PROMPT ::
Copy, exactly and without additions, every line in the records below from the one holding "Your Account Info (640, 2435)" through the one holding "Book Cover Process (27, 840)", both ends included.

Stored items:
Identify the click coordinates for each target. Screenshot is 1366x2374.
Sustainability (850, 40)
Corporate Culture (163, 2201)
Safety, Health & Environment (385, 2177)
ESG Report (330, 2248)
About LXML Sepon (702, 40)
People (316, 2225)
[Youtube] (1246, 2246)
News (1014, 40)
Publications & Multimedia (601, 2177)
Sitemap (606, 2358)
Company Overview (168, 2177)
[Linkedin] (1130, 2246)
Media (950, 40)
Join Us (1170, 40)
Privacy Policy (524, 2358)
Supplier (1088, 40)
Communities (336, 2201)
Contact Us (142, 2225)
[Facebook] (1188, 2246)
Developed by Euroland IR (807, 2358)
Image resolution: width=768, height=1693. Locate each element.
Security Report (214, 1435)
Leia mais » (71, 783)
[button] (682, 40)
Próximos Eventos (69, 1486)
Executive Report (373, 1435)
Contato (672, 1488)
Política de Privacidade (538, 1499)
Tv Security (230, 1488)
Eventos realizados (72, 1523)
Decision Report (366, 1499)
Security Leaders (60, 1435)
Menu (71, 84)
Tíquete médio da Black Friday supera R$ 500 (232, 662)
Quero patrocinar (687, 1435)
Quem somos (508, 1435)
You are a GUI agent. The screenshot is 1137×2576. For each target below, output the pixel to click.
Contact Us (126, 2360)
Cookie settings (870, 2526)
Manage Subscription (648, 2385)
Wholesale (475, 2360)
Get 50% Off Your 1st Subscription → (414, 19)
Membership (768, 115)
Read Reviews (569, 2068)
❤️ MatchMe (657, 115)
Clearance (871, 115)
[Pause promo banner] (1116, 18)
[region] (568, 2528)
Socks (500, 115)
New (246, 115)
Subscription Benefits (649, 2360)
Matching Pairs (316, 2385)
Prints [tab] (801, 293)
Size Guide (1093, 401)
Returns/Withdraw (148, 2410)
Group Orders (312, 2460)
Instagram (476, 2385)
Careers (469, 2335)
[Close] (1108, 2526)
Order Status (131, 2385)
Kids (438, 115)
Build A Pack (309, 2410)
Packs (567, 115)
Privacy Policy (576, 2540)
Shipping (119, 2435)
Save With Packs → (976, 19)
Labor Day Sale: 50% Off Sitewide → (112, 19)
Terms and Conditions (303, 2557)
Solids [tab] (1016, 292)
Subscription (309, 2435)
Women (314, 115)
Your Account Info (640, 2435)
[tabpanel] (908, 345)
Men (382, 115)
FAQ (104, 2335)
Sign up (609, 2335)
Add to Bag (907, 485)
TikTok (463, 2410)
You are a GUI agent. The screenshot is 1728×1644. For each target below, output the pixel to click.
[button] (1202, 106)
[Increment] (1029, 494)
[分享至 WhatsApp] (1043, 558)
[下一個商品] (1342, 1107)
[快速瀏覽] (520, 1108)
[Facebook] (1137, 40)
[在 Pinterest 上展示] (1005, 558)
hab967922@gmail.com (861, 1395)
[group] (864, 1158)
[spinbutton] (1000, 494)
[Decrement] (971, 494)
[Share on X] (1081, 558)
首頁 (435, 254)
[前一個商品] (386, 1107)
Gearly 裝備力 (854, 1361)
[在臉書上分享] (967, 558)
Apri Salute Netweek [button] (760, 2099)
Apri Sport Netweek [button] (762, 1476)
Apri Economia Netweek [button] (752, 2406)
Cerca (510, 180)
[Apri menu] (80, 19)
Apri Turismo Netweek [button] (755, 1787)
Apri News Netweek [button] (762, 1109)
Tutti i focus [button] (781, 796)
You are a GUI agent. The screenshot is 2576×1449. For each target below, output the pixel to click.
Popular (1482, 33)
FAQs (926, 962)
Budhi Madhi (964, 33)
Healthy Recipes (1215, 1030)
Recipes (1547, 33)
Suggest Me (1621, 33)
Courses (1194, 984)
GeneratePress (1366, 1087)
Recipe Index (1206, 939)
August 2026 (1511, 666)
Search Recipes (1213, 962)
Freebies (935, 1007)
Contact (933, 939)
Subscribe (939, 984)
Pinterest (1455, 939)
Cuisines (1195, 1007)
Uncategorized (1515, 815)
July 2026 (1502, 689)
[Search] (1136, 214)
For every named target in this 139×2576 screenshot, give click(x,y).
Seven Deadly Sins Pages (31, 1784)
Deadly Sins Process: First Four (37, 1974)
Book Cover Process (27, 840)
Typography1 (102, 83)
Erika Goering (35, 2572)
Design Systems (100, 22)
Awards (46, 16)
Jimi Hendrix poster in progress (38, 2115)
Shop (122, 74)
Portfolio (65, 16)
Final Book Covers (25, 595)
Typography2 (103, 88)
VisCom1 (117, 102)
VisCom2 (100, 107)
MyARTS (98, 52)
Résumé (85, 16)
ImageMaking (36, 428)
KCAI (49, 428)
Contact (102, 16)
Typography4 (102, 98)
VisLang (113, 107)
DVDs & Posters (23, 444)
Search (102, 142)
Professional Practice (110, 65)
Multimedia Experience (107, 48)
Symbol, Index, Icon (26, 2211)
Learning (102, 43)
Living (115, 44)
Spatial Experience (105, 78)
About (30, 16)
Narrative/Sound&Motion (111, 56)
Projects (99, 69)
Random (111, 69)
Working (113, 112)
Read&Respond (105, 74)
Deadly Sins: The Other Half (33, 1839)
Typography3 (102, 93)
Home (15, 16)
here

WRITTEN REPLY ::
Your Account Info (640, 2435)
[tabpanel] (908, 345)
Men (382, 115)
FAQ (104, 2335)
Sign up (609, 2335)
Add to Bag (907, 485)
TikTok (463, 2410)
You are a GUI agent. The screenshot is 1728×1644. For each target below, output the pixel to click.
[button] (1202, 106)
[Increment] (1029, 494)
[分享至 WhatsApp] (1043, 558)
[下一個商品] (1342, 1107)
[快速瀏覽] (520, 1108)
[Facebook] (1137, 40)
[在 Pinterest 上展示] (1005, 558)
hab967922@gmail.com (861, 1395)
[group] (864, 1158)
[spinbutton] (1000, 494)
[Decrement] (971, 494)
[Share on X] (1081, 558)
首頁 (435, 254)
[前一個商品] (386, 1107)
Gearly 裝備力 (854, 1361)
[在臉書上分享] (967, 558)
Apri Salute Netweek [button] (760, 2099)
Apri Sport Netweek [button] (762, 1476)
Apri Economia Netweek [button] (752, 2406)
Cerca (510, 180)
[Apri menu] (80, 19)
Apri Turismo Netweek [button] (755, 1787)
Apri News Netweek [button] (762, 1109)
Tutti i focus [button] (781, 796)
You are a GUI agent. The screenshot is 2576×1449. For each target below, output the pixel to click.
Popular (1482, 33)
FAQs (926, 962)
Budhi Madhi (964, 33)
Healthy Recipes (1215, 1030)
Recipes (1547, 33)
Suggest Me (1621, 33)
Courses (1194, 984)
GeneratePress (1366, 1087)
Recipe Index (1206, 939)
August 2026 (1511, 666)
Search Recipes (1213, 962)
Freebies (935, 1007)
Contact (933, 939)
Subscribe (939, 984)
Pinterest (1455, 939)
Cuisines (1195, 1007)
Uncategorized (1515, 815)
July 2026 (1502, 689)
[Search] (1136, 214)
For every named target in this 139×2576 screenshot, give click(x,y).
Seven Deadly Sins Pages (31, 1784)
Deadly Sins Process: First Four (37, 1974)
Book Cover Process (27, 840)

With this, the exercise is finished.